"The world is like a book that can be read in two different ways. We read in it the power of creation, to create something out of nothing. And we read in it the power to destroy, reducing something to nothing" - Rabbi Pinchas of Koritz
This chapter's goal is to implement the vocabulary of the previous chapter. It has to be a proof-of-concept.
First, the way of implementing is explained. After that, the resulting code and files are presented in groups, first the generic utilities. Then the vocabulary and views are made and filled. The filled vocabulary and views are visualised and, finally, used for a search.
The goal of this section is to present the programming and the tools used.
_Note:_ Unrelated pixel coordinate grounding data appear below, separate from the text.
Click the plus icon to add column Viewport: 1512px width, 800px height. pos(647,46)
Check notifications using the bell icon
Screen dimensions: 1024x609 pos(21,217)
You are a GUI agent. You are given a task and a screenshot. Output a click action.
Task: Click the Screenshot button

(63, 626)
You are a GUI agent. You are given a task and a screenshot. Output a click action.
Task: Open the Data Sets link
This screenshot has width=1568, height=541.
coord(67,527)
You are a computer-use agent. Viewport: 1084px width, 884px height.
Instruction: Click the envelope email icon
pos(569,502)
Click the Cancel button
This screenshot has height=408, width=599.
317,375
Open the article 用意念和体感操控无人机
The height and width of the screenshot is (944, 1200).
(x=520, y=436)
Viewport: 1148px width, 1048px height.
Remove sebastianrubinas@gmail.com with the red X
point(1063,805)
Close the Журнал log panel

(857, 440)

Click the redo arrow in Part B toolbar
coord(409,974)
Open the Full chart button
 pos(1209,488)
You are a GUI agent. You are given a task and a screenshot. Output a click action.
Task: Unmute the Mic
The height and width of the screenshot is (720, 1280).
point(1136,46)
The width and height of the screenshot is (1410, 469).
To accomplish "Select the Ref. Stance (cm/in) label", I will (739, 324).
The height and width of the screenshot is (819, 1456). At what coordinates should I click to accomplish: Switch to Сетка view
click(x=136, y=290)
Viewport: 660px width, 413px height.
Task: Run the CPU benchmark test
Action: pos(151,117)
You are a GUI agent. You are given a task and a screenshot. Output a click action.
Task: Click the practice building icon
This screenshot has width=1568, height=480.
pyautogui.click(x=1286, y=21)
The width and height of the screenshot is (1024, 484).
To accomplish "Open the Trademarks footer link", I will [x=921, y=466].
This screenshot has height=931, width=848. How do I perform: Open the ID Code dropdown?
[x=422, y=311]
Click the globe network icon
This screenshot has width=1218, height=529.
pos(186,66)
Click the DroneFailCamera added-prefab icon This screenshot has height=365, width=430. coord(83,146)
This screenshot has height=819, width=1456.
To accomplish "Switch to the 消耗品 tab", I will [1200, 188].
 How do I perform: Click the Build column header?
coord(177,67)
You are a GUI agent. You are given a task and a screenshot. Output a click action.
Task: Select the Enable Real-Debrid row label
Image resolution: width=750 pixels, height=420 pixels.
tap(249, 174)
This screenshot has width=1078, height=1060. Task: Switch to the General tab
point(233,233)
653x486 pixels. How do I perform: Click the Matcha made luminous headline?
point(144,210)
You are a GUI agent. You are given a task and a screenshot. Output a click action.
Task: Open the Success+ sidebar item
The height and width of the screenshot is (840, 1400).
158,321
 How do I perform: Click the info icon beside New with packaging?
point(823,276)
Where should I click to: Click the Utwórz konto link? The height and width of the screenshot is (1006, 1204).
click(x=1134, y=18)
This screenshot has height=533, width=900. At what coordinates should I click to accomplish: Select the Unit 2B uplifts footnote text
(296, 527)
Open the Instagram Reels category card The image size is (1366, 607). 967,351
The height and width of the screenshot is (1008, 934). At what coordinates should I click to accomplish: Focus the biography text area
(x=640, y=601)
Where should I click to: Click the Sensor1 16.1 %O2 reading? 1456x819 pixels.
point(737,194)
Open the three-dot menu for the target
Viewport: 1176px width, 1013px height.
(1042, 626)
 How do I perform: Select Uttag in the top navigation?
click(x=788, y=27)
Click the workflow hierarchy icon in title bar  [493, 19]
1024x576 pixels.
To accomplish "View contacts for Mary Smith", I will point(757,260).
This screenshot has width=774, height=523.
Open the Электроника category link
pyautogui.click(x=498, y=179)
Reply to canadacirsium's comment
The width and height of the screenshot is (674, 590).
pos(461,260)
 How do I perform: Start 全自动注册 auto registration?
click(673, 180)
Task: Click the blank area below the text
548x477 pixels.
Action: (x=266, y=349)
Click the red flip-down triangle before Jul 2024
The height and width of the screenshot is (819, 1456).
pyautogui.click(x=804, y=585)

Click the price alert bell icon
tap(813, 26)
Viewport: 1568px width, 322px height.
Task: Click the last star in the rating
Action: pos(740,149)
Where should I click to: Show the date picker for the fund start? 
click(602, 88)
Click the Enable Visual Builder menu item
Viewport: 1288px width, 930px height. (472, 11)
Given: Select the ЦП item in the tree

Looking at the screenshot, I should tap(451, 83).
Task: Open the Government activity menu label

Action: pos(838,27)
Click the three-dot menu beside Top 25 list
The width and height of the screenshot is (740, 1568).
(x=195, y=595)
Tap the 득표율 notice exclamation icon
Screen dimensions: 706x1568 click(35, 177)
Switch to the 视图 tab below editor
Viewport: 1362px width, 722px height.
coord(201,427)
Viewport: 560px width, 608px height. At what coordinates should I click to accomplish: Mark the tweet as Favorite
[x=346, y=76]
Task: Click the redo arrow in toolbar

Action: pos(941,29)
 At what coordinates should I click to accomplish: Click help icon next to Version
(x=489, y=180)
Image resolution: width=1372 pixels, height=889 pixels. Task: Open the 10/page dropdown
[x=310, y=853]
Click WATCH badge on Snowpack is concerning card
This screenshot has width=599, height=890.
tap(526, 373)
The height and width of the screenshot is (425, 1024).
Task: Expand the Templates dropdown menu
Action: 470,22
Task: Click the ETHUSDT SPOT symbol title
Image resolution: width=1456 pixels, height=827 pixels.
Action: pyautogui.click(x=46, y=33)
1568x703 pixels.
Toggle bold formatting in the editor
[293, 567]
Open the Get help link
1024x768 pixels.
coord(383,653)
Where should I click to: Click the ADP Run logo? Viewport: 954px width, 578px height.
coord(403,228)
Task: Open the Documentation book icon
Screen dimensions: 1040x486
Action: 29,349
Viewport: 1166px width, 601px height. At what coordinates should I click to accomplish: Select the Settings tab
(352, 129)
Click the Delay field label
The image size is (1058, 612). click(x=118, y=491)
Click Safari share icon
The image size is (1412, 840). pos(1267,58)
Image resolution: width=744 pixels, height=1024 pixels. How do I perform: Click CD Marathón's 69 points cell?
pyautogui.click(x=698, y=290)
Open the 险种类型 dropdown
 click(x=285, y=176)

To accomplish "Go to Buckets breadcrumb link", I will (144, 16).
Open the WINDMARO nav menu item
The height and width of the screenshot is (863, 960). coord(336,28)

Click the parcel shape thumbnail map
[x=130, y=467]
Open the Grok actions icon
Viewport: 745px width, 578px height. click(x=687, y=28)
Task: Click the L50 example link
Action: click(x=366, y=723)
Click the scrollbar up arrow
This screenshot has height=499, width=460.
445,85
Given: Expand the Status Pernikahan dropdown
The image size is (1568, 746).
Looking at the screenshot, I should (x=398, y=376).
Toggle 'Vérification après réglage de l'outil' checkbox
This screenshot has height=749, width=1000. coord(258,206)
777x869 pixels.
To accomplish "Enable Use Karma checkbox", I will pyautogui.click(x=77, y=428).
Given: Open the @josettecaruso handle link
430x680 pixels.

In order to keep everything simple, I have chosen to follow the so-called UNIX style of programming. This means that I build a lot of small programs (in this case: many XSL/T stylesheets) that do only one thing (and do that well). These small programs are then linked together in various ways to provide the needed functionality. This as opposed to the much-used style of programming which builds one big does-it-all program.
I used four programming languages/tools for the prototype. They were chosen for their ease of use and their technological appeal.
Being the most used and useful technology surrounding XML, this stylesheet language is used to transform one XML format into another. By transforming an XML file multiple times by consecutive stylesheets, quick results can be achieved. The extensive use that is made of this technology in the XML world makes it indispensable for this prototype. An explanation of XSL/T is found in the section called eXtensible Stylesheet Language/Transformation part (XSL/T) in Appendix A.
There are many XSL/T stylesheet processors, I chose the Xalan processor from Apache's XML project because it is one of the most actively developed processors, keeping up with even the latest standards and achieving nearly 100% standards compliance. This turned out to be a good choice, because I did not find a single sign of strange, non-standard behaviour. Xalan is implemented in Java and therefore has to be called from a Java program or it has to be executed on the command-line (I chose the latter).
Python is part of the so-called family of scripting languages. It has an easy and clear syntax, it allows for quick programming (typical python programs are 10% the size of comparable C++ or Java programs) and it has a large amount of modules that provide extra functionality. It is perfectly suited to the task of gluing together bits and pieces of functionality into one program. Because it is an interpreted language, it allows one to try out many things, which proved very useful.
There are four areas in which I used python mostly:
Processing files with XSL/T stylesheets by calling Java on the command-line and passing all the right arguments.
Guiding files through a series of XSL/T stylesheets using temporary files.
Reading and interpreting command-line parameters.
Serving as a CGI program, called from a web browser.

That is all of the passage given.